Agricultural Processing Industries
The agricultural processing sector remains largely untapped as the nation still has to import products such a chicken feed, fruit juice, dairy products, and confectionery nuts. There is a need to invest in industries that produce hot pepper sauce, fruit juice, and tomato sauce from the surplus produce of tomatoes, lemons, oranges, and peppers. Investment in such industries will greatly reduce that nation's imports and boost its exports.
The livestock industry accounted for an estimated 6% of the nations GDP in 1992. The industry comprises of the rearing of pigs, poultry, and small ruminants which are sold the domestic market. Ranching and large scale milk production are required to fill the market gap, and it is relatively unexploited. Poultry farming is limited by the high cost of feeds which is typically imported.
The horticulture in the Gambia has great potential due to large export value and market opportunities. There are some large scale horticultural farmers in the country with adequate equipment and boreholes. The government has invested in dry cargo and cold storage facilities at the Banjul International Airport. However, the facilities are unable to handle external market demand.
The nation does not have a large mining industry because it does not possess large deposits of high-value minerals. Low-value minerals such as quartz sand mining are carried out along the coast to the south of Bangui. The Carnegie Corporation Limited from Australia and Astron Ltd from China hold a joint venture with exclusive prospective rights in Sanyang, Brufut, Kartong, and Batokunku for mineral sand deposits. Following the completion of a dredging program, the two companies found 20.7 million tons of deposits with heavy metal assembling of 71% ilmenite, and 15% zircon. The nation also has 182.9 million tons of Farim phosphate rock deposit.
The fishing sector has considerable potential in the nation despite the limited shoreline on the Atlantic Ocean. The ocean waters have abundant fish varieties such as the pelagic and demersal fish as well as crustaceans. The fishing sector is comprised of the artisanal subsector which is carried out using canoes fitted with engines and the industrial sector that is comprised of foreign trawlers. The artisanal sub-sector has an estimated 1,800 canoes while the industrial sub-sector has 57 trawlers. The sector produced an estimated 47,300 tons of fish in 2002, and 631.6 tons were exported to Europe in the same year.
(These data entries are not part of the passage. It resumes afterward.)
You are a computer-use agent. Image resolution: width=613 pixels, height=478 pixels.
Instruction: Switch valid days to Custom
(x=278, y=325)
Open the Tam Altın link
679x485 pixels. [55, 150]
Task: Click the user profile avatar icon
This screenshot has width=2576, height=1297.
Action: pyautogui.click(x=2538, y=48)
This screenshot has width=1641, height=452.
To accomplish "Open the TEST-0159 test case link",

Long Term Development Challenges
Some of the key development challenges that Gambia faces include the undiversified economy, high migration of its people to foreign nations, limited internal market, inadequate resources, lack of skilled labor force, and low job creation rates which is made worse by the rapidly growing population. Despite the challenges, the country's economy is still expected to experience steady growth at an average rate of 5.2% until 2020. Some of the factors that guarantee a steady growth rate include the strong recovery of the tourism sector, political stability, increased electricity provision, continued recovery in trade, and a rebounding agricultural sector. However, poor infrastructure could hinder the desired economic growth. Weak government institutions due to debt burden will also hinder reviving of the economy. The immigration of its skilled population which had reached highs of 10% of the population represents a significant challenge, but the country is enjoying remittance income from those working outside the country.